Unter dem Tucholsky-Zitat „Ein klares Bekenntnis zur Kriegsdienstverweigerung ist die Basis für allen Pazifismus“ beschäftigt sich Ian King mit dem zwiespältigen Verhältnis des Weltbühne-Autors Hiller zum Weltbühne-Herausgeber Tucholsky, das seinen deutlichsten Niederschlag vielleicht in einem Brief an Rolf Walther Hirschberg vom November 1959 findet, in dem Hiller rückblickend schreibt: „Tucholsky privat stand und stehe ich kritisch [gegenüber]. Seinen Wendriner-Geschichten fehlt nicht die Selbst-Persiflage-Nuance. Seine Art von Erotik missfällt mir. Au delà de la politique hat er einen ordinären Zug. Vor dem Suizid ist er auch noch gegen ‚die‘ deutschen Juden ungerecht geworden […] Das alles und noch einiges andere hindert nicht, dass er ein sehr großer satirisch-polemischer Schriftsteller war, als Kämpfer mündelsicher, als Künstler formgewaltig und mit überquellendem Füllhorn, ein Prosamann in der wahren Nachfolge Heinrich Heines.“
Raimund Wolfert widmet sich unter dem Titel „‚Die Presse schwieg fast durchgehends.‘ Kurt Hiller und der ‚Gegenentwurf‘ des Kartells für Reform des Sexualstrafrechts von 1927“ mit dem Sexualreformer Hiller, der nach dem Kriege immerhin einer der wenigen überlebenden Mitarbeiter Magnus Hirschfelds im Berliner Wissenschaftlich-humanitären Komitee von vor 1933 und „einer der gefragtesten Ansprechpartner von selbsternannten Vertretern der neuen deutschen Homosexuellenbewegung“ war.

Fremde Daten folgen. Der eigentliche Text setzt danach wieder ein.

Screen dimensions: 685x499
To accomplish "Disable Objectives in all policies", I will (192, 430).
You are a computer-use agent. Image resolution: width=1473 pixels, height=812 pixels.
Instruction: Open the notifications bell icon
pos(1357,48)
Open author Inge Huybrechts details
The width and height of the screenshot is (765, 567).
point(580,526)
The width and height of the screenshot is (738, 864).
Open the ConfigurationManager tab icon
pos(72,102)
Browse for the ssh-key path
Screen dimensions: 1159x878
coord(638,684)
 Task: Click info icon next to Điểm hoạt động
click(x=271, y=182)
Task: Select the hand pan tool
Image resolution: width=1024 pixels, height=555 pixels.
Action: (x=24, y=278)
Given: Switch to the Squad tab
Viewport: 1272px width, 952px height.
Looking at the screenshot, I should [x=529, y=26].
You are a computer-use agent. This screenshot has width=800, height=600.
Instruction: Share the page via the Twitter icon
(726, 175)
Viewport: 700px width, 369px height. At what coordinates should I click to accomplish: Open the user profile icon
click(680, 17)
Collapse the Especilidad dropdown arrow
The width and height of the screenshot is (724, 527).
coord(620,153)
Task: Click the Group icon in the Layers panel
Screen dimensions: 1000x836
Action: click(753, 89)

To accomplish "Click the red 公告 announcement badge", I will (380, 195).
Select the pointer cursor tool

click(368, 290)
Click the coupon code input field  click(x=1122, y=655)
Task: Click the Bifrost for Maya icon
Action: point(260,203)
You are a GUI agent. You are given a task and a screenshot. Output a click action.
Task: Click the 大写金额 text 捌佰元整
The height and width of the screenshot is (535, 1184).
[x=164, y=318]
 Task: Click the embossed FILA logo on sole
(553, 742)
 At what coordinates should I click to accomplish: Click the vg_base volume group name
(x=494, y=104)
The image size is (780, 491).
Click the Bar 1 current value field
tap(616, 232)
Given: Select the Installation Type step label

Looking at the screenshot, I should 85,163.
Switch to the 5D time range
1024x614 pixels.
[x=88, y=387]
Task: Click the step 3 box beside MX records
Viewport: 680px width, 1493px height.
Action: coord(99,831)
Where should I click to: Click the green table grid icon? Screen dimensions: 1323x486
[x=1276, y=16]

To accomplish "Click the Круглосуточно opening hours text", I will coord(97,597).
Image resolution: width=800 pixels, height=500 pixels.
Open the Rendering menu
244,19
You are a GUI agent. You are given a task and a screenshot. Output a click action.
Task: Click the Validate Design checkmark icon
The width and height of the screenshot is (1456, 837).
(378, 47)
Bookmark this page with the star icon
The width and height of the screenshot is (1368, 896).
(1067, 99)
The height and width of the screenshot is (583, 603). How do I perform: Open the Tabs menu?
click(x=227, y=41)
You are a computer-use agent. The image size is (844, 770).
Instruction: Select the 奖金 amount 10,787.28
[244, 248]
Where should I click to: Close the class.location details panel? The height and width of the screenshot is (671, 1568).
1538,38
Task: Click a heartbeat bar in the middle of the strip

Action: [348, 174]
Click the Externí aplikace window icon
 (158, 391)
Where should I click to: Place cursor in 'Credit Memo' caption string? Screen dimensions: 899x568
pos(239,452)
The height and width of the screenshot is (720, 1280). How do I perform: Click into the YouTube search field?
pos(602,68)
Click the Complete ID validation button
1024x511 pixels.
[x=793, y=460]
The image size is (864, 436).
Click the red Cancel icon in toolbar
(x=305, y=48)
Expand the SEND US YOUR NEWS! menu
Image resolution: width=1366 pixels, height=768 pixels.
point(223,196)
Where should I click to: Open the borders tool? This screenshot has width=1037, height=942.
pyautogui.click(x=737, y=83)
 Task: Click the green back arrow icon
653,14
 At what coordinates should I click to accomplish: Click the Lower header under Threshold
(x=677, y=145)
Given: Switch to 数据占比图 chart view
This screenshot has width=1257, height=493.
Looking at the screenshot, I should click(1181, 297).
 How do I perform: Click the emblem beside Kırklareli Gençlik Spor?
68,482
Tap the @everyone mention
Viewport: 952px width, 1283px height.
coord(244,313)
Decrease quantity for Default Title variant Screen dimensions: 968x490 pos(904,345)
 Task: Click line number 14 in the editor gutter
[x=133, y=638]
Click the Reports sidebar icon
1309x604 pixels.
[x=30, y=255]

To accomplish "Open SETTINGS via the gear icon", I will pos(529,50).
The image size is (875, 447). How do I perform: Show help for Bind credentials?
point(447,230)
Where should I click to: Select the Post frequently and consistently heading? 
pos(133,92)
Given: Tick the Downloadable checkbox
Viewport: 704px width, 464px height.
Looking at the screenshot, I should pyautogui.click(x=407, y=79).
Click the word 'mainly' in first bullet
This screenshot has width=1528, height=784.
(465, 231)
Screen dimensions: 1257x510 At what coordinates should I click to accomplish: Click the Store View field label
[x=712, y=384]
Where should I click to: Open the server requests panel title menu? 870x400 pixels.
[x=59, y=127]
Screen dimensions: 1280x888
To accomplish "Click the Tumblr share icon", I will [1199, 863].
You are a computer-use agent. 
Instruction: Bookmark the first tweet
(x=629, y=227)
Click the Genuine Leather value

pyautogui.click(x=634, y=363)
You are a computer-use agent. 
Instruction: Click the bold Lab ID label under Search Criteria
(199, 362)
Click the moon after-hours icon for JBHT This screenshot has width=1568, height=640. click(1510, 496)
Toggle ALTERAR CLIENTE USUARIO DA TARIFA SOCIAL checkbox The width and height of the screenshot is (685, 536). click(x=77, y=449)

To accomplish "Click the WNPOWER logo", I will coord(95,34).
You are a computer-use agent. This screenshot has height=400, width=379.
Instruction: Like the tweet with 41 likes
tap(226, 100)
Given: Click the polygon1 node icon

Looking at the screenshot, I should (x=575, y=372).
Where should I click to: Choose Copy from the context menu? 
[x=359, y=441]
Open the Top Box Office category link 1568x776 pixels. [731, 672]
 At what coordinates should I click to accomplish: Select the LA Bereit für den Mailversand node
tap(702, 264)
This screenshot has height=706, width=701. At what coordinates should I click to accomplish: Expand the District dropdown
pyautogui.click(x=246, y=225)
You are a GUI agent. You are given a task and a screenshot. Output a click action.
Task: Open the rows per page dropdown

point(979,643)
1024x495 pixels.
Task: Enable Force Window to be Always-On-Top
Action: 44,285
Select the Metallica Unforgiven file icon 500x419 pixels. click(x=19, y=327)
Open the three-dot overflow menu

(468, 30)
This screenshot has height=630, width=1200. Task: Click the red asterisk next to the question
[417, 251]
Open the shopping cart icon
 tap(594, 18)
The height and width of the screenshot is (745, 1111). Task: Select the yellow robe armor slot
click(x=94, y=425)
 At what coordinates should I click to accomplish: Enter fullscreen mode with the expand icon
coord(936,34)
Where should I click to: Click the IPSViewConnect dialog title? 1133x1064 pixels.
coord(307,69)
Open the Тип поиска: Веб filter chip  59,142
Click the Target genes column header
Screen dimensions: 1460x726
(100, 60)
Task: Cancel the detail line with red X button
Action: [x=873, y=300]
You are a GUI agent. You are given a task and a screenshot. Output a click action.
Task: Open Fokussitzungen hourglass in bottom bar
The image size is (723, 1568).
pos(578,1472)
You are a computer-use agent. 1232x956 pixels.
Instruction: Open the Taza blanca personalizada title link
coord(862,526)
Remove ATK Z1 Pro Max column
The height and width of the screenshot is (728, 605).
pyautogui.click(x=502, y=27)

Zwei Autoren nehmen sich Hiller als Schriftsteller im Exil vor: Kurt Kraushaar begleitet „Hillers Weg zu den ‚Profilen‘ und deren Rezeption“ und der Herausgeber schildert „Kurt Hillers publizistisches Schaffen und dessen Rezeption in der Frühphase des Kalten Krieges“. Dazu tritt Rolf von Bockels Aufsatz zur Hiller-Rezeption in Hamburg vor 1945. Bei diesen drei Beiträgen liegt der Schwerpunkt des Bandes; im genauen Eingehen auf die Rezensionen zu den „Profilen“ von 1938 und im Nachspüren der schwierigen Vorkriegs- und Nachkriegs-Rezeption Hillers liegt vornehmlich sein wissenschaftlicher Ertrag. Abgeschlossen wird das Buch mit Beiträgen zu späten Geburtstagswürdigungen und Nachrufen und zur 1998 gegründeten Kurt-Hiller-Gesellschaft (beide von Harald Lützenkirchen).
Der Band wird durch ein Personenregister erschlossen; sehr schön sind die vielen Faksimiles von Zeitungsartikeln und Buchumschlägen. Überrascht habe ich feststellen können, welcher Wiedererkennungwert von der Typographie ausgeht, wenn der Umschlag von Hillers „Köpfe und Tröpfe“ neben dem allbekannten, weil millionenfach verbreiteten Umschlag der Originalausgabe von C. W. Cerams „Götter, Gräber und Gelehrte“ abgebildet ist – beide von Werner Rebhuhn gestaltet und mit dem charakteristischen großen „E“ im „O“ statt eines „Ö“. Solch schlichte, solch schöne Buchkunst gab es einmal!

Reinhold Lütgemeier-Davin (Herausgeber): Kurt Hiller – Rezeptionsgeschichte(n). Beiträge einer Tagung der Kurt- Hiller-Gesellschaft und des Instituts für Braunschweigische Regionalgeschichte von Bockel Verlag, Neumünster 2019, 224 Seiten, 19,80 Euro.